My writer bug started fluttering over the weekend. I threw my best friend a baby shower, and just experiencing the interactions of small-town southern women at the event was enough to do it. My friend, like myself is an Asheville, NC native. She now lives about an hour and a half down the road in the metropolis that is Lincolnton, North Carolina. Outside of the Tar Heel State I’m sure no one has heard of it, (though I do recommend seeing the charming little colonial courthouse there).
Lincolnton is a tight knit town full of old money, and old families. Everyone’s Daddy knew everyone else’s Daddy, and what town he was responsible for building. I believe I was dining on the Lincolnton shower staple, pickle rolls, amongst the elders of Cherryville as well, but I wouldn’t swear it. They are all very delightful though, and I look forward to my trips there. But, just like women in Asheville; natives are natives. I know I’m from outside, even if it’s only a couple counties.
The shower started at 2:30, and I began seeing short women with tall hair and Mary Kay rouge start to roll in at about 2:35. Nobody would dare arrive on the dot, nor be considered late. I was nervous about the blue punch I’d made. I’d found the recipe on Pinterest, which is normally a guaranteed show stopper, but I was in the company of women with Southern Living Subscriptions. I know how they are. I blushingly admit, I am by nature, a bit of one of them myself.
They swept in and glanced at the food table, delighted to see the blue and white argyle cake we had not scrimped on, reigning over the pickle rolls and pimento cheese sandwiches. They remarked on the gorgeous invitations that were sent out, and the beautiful eyelet white dress the Mother-to-be was sporting (after I dragged her kicking and screaming out of the black dress she’d chosen).
I held my breath when they got to the punch bowl. I’m younger than most of these women; maybe Mama’s punch recipe didn’t include blue Kool-Aid.
“Well isn’t that different…how cute,” one woman said.
“It’s a bit frothy…” said another.
I thought back to putting in one extra scoop of ice cream.
The mother-in-law put me to ease, “Look at those cute rubber duckies…looks like they’re swimmin’,” she accepts a glass from me, tastes it, and shows delight. Since she is respected in the small community, I am soon out of glasses. I can breathe a moment.

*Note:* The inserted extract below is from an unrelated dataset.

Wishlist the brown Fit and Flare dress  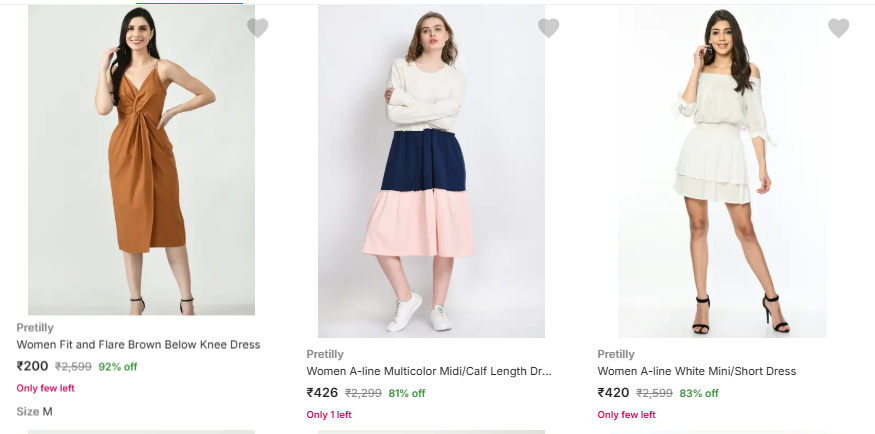tap(258, 28)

I see my friends come through the front door. I notice one friend had a plethora of gifts in her hand, and I question if I did enough in my mind. I am jealous of my other friend’s cowboy boots. I hope no one thinks I look fat in my dress, and that my Spanx aren’t showing. I fidget with my new blue dress a minute, and arrange my bubble necklace. Strangely, I’m relieved in spite of all the anxiety.

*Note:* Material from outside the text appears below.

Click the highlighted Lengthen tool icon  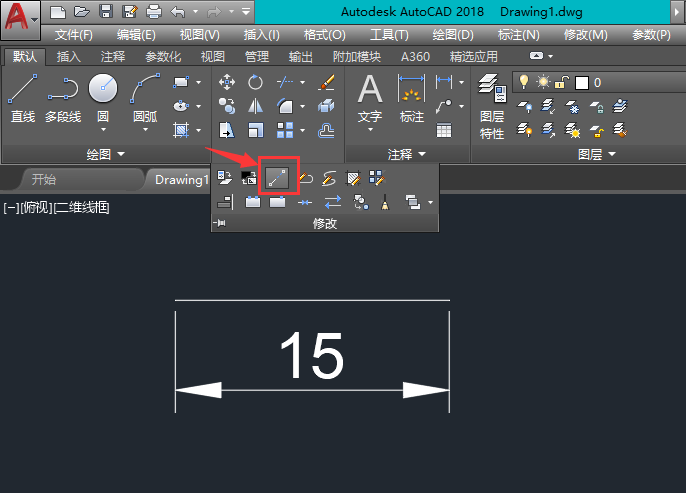[x=277, y=178]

My pregnant friend whom the party was thrown for makes her way to the punch bowl with my other two friends. We stand there unknowingly segregating ourselves like we had since middle school, which gets closer and closer to being twenty years ago. We make our observations about everyone: whose dress looks nice, who made that gorgeous basket, who still has their summer tan, and who is a potential cause of stress. I notice one of my friends gets her own punch, drinks it, and refills her glass. She enjoys the punch, not knowing it’s a source of stress for me. She’s insecure about other things. Will my child tear into the gifts, or disrobe in front of everyone as she has been known to do once or twice? My pregnant friend hopes her house is clean enough and no one sees the dog toy lying in the floor. My cowboy boots and sundress friend still wonders how she is looking after having her baby last year. We’re all worrying, but not about anything anyone else thinks we are. We are all worrying about our own insecurities, no one elses. Yet, the fun isn’t fake, In spite of the naggings, we’re legitimately having a good time. We come up with enough sassy comments to put anything to rest.